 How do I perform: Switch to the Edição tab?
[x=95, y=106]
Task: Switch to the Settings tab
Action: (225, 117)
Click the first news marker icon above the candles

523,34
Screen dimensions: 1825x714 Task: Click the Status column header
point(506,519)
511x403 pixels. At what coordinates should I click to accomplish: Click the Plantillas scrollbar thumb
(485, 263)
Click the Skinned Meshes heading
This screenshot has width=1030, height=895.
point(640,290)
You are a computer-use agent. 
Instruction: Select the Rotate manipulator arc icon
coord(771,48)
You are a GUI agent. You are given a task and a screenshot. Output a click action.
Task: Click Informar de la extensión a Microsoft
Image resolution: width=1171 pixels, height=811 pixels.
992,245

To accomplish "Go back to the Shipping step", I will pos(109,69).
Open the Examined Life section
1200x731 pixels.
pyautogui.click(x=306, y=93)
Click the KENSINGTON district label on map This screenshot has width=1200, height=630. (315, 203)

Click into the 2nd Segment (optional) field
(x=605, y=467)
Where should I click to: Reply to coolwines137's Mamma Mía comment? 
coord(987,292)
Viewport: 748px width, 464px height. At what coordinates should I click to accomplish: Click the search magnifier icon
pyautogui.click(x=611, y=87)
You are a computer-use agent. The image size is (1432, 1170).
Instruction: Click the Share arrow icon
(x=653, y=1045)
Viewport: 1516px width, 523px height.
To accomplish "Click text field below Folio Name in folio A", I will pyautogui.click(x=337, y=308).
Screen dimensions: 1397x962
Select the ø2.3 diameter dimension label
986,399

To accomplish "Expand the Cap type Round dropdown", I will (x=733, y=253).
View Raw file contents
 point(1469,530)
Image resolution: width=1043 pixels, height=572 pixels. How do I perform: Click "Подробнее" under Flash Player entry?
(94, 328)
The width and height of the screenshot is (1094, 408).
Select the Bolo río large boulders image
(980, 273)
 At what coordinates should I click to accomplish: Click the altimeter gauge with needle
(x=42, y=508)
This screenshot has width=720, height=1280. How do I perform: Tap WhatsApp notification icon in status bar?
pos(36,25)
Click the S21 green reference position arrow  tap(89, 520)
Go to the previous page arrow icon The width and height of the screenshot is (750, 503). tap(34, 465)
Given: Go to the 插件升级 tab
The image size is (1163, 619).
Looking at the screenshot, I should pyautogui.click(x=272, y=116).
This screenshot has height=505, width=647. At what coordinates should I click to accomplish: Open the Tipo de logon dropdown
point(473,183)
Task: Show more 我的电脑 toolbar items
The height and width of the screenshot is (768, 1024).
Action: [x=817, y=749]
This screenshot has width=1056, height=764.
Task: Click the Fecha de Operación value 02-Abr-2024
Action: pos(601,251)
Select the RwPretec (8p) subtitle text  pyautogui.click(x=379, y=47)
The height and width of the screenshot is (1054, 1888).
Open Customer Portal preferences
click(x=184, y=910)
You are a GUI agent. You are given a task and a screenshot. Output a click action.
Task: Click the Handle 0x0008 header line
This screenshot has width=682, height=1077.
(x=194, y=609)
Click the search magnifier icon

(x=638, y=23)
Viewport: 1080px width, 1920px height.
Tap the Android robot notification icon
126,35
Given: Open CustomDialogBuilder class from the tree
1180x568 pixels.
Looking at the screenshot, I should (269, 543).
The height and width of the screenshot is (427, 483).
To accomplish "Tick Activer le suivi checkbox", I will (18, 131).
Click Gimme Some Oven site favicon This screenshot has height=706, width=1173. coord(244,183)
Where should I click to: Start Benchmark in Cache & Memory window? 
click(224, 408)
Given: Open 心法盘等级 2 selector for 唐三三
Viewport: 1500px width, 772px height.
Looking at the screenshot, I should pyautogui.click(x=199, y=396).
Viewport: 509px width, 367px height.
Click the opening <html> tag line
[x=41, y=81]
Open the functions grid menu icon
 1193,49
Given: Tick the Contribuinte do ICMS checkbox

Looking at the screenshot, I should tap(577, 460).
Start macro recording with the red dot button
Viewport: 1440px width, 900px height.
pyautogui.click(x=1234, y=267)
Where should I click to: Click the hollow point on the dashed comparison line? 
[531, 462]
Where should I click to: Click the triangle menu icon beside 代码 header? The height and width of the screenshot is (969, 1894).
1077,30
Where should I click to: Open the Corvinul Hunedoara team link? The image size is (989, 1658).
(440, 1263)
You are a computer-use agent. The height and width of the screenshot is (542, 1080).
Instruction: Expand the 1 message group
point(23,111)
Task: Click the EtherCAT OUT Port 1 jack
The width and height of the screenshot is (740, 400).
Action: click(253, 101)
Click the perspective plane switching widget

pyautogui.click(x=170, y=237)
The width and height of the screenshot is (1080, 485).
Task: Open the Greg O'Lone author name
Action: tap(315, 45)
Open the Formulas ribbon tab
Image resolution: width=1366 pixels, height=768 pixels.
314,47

__What the exercise asks__
Reproduce the material exactly, and keep every line as it is.

__Answer box__
 How do I perform: Switch to the Edição tab?
[x=95, y=106]
Task: Switch to the Settings tab
Action: (225, 117)
Click the first news marker icon above the candles

523,34
Screen dimensions: 1825x714 Task: Click the Status column header
point(506,519)
511x403 pixels. At what coordinates should I click to accomplish: Click the Plantillas scrollbar thumb
(485, 263)
Click the Skinned Meshes heading
This screenshot has width=1030, height=895.
point(640,290)
You are a computer-use agent. 
Instruction: Select the Rotate manipulator arc icon
coord(771,48)
You are a GUI agent. You are given a task and a screenshot. Output a click action.
Task: Click Informar de la extensión a Microsoft
Image resolution: width=1171 pixels, height=811 pixels.
992,245

To accomplish "Go back to the Shipping step", I will pos(109,69).
Open the Examined Life section
1200x731 pixels.
pyautogui.click(x=306, y=93)
Click the KENSINGTON district label on map This screenshot has width=1200, height=630. (315, 203)

Click into the 2nd Segment (optional) field
(x=605, y=467)
Where should I click to: Reply to coolwines137's Mamma Mía comment? 
coord(987,292)
Viewport: 748px width, 464px height. At what coordinates should I click to accomplish: Click the search magnifier icon
pyautogui.click(x=611, y=87)
You are a computer-use agent. The image size is (1432, 1170).
Instruction: Click the Share arrow icon
(x=653, y=1045)
Viewport: 1516px width, 523px height.
To accomplish "Click text field below Folio Name in folio A", I will pyautogui.click(x=337, y=308).
Screen dimensions: 1397x962
Select the ø2.3 diameter dimension label
986,399

To accomplish "Expand the Cap type Round dropdown", I will (x=733, y=253).
View Raw file contents
 point(1469,530)
Image resolution: width=1043 pixels, height=572 pixels. How do I perform: Click "Подробнее" under Flash Player entry?
(94, 328)
The width and height of the screenshot is (1094, 408).
Select the Bolo río large boulders image
(980, 273)
 At what coordinates should I click to accomplish: Click the altimeter gauge with needle
(x=42, y=508)
This screenshot has width=720, height=1280. How do I perform: Tap WhatsApp notification icon in status bar?
pos(36,25)
Click the S21 green reference position arrow  tap(89, 520)
Go to the previous page arrow icon The width and height of the screenshot is (750, 503). tap(34, 465)
Given: Go to the 插件升级 tab
The image size is (1163, 619).
Looking at the screenshot, I should pyautogui.click(x=272, y=116).
This screenshot has height=505, width=647. At what coordinates should I click to accomplish: Open the Tipo de logon dropdown
point(473,183)
Task: Show more 我的电脑 toolbar items
The height and width of the screenshot is (768, 1024).
Action: [x=817, y=749]
This screenshot has width=1056, height=764.
Task: Click the Fecha de Operación value 02-Abr-2024
Action: pos(601,251)
Select the RwPretec (8p) subtitle text  pyautogui.click(x=379, y=47)
The height and width of the screenshot is (1054, 1888).
Open Customer Portal preferences
click(x=184, y=910)
You are a GUI agent. You are given a task and a screenshot. Output a click action.
Task: Click the Handle 0x0008 header line
This screenshot has width=682, height=1077.
(x=194, y=609)
Click the search magnifier icon

(x=638, y=23)
Viewport: 1080px width, 1920px height.
Tap the Android robot notification icon
126,35
Given: Open CustomDialogBuilder class from the tree
1180x568 pixels.
Looking at the screenshot, I should (269, 543).
The height and width of the screenshot is (427, 483).
To accomplish "Tick Activer le suivi checkbox", I will (18, 131).
Click Gimme Some Oven site favicon This screenshot has height=706, width=1173. coord(244,183)
Where should I click to: Start Benchmark in Cache & Memory window? 
click(224, 408)
Given: Open 心法盘等级 2 selector for 唐三三
Viewport: 1500px width, 772px height.
Looking at the screenshot, I should pyautogui.click(x=199, y=396).
Viewport: 509px width, 367px height.
Click the opening <html> tag line
[x=41, y=81]
Open the functions grid menu icon
 1193,49
Given: Tick the Contribuinte do ICMS checkbox

Looking at the screenshot, I should tap(577, 460).
Start macro recording with the red dot button
Viewport: 1440px width, 900px height.
pyautogui.click(x=1234, y=267)
Where should I click to: Click the hollow point on the dashed comparison line? 
[531, 462]
Where should I click to: Click the triangle menu icon beside 代码 header? The height and width of the screenshot is (969, 1894).
1077,30
Where should I click to: Open the Corvinul Hunedoara team link? The image size is (989, 1658).
(440, 1263)
You are a computer-use agent. The height and width of the screenshot is (542, 1080).
Instruction: Expand the 1 message group
point(23,111)
Task: Click the EtherCAT OUT Port 1 jack
The width and height of the screenshot is (740, 400).
Action: click(253, 101)
Click the perspective plane switching widget

pyautogui.click(x=170, y=237)
The width and height of the screenshot is (1080, 485).
Task: Open the Greg O'Lone author name
Action: tap(315, 45)
Open the Formulas ribbon tab
Image resolution: width=1366 pixels, height=768 pixels.
314,47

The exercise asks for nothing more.